**Problem to work on**
Copy out each line from the material where the word "triangle" is found.

================================

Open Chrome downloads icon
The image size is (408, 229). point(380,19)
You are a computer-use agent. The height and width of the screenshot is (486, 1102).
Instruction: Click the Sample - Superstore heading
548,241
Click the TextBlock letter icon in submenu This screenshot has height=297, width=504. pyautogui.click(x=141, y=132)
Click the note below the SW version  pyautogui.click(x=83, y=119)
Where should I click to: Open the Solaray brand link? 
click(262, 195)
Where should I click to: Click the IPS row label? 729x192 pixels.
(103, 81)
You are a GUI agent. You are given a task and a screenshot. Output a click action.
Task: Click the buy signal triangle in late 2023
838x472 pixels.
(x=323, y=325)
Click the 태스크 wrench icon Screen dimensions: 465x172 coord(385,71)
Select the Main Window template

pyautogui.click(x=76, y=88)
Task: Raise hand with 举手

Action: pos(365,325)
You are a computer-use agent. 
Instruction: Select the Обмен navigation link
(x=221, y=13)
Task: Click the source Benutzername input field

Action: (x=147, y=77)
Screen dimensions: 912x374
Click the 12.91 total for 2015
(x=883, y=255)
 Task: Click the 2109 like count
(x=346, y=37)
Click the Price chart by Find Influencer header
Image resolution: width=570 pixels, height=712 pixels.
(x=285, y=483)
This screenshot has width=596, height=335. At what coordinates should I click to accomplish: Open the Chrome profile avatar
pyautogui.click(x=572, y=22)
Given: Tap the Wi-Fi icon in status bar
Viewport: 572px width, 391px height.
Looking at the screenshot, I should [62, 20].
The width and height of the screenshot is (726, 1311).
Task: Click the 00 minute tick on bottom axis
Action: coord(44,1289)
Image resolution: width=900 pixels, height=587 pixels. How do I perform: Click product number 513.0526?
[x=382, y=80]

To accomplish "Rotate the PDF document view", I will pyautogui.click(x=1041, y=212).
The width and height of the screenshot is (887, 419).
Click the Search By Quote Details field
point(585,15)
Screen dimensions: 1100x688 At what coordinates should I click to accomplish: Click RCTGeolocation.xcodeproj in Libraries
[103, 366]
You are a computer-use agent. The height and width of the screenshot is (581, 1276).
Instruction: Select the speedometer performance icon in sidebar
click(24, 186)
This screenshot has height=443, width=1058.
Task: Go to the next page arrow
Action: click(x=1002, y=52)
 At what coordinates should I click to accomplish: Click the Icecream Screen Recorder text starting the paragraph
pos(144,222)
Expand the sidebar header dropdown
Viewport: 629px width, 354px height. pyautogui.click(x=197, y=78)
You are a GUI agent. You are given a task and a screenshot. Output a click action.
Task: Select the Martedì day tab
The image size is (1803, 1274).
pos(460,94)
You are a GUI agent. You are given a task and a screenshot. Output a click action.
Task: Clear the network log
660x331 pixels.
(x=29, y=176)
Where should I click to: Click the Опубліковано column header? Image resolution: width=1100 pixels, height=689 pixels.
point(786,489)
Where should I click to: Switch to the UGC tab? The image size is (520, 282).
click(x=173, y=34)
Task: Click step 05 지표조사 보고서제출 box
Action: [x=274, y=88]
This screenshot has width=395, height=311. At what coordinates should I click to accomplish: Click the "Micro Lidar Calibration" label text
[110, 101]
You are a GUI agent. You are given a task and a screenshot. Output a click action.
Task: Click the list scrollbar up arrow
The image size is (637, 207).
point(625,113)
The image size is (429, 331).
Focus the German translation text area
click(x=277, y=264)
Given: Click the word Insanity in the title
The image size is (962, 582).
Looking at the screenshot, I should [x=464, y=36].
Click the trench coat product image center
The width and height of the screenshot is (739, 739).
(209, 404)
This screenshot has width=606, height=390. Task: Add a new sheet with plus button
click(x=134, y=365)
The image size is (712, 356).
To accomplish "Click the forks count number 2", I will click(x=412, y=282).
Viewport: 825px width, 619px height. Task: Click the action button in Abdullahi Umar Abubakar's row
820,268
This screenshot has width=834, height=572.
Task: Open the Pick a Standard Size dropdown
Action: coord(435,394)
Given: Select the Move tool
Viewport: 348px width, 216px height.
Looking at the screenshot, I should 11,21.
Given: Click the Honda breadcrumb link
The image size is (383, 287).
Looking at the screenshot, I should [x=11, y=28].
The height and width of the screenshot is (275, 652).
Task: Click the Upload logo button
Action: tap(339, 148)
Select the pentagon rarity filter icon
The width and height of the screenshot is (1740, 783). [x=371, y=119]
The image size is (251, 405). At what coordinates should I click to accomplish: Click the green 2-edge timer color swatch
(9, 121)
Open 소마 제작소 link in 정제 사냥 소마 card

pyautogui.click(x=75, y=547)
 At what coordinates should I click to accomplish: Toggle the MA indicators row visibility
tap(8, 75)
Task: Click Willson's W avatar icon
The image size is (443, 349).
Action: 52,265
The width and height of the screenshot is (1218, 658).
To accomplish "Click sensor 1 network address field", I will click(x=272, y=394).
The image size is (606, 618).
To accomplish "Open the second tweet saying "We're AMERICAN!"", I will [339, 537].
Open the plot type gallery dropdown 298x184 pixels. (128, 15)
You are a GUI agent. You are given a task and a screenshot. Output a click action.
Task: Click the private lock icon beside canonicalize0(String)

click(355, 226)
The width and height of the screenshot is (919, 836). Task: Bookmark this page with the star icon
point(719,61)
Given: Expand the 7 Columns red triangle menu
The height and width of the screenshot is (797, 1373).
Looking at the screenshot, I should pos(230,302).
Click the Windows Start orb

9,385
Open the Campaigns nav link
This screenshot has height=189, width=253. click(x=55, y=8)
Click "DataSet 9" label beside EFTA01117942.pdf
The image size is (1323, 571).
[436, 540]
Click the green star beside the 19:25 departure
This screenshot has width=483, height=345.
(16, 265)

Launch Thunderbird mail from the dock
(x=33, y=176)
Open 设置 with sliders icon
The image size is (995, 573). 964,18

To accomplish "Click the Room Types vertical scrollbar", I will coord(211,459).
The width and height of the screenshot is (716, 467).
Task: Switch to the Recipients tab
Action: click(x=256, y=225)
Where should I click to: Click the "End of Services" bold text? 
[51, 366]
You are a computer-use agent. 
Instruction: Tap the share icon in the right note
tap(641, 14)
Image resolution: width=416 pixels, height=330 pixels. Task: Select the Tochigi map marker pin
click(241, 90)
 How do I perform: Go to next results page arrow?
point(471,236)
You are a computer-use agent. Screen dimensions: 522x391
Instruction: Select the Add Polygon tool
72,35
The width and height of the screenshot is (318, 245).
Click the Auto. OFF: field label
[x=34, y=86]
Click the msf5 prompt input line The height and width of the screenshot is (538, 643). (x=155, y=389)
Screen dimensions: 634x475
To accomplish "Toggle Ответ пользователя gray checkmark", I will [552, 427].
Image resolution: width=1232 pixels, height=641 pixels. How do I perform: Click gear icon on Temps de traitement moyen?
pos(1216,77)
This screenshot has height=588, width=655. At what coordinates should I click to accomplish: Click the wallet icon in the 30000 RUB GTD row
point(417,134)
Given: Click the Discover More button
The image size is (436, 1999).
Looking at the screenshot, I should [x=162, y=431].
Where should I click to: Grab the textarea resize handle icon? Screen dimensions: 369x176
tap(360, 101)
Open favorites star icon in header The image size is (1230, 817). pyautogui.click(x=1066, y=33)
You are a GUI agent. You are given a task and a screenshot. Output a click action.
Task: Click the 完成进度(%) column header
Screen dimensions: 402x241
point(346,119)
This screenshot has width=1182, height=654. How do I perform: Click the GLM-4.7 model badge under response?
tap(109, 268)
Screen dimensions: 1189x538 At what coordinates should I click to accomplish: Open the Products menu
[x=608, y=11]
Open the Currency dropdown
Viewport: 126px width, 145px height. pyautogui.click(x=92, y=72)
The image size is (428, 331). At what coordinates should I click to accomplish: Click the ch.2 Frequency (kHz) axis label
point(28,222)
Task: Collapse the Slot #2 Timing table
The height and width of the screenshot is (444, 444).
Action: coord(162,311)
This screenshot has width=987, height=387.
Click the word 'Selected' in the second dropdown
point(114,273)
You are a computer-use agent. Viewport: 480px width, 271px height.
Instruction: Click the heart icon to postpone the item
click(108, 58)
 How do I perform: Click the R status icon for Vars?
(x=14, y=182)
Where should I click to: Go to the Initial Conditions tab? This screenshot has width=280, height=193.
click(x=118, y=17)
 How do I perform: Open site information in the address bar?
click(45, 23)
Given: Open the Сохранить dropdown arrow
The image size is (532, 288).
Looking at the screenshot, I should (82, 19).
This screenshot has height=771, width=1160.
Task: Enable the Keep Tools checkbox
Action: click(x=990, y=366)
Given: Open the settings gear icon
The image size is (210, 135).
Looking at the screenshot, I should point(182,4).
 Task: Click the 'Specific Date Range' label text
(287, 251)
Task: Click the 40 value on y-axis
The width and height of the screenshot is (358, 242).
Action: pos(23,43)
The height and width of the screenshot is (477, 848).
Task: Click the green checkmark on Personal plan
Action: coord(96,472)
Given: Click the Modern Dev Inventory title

================================

**Answer space**
Task: Click the buy signal triangle in late 2023
Given: Expand the 7 Columns red triangle menu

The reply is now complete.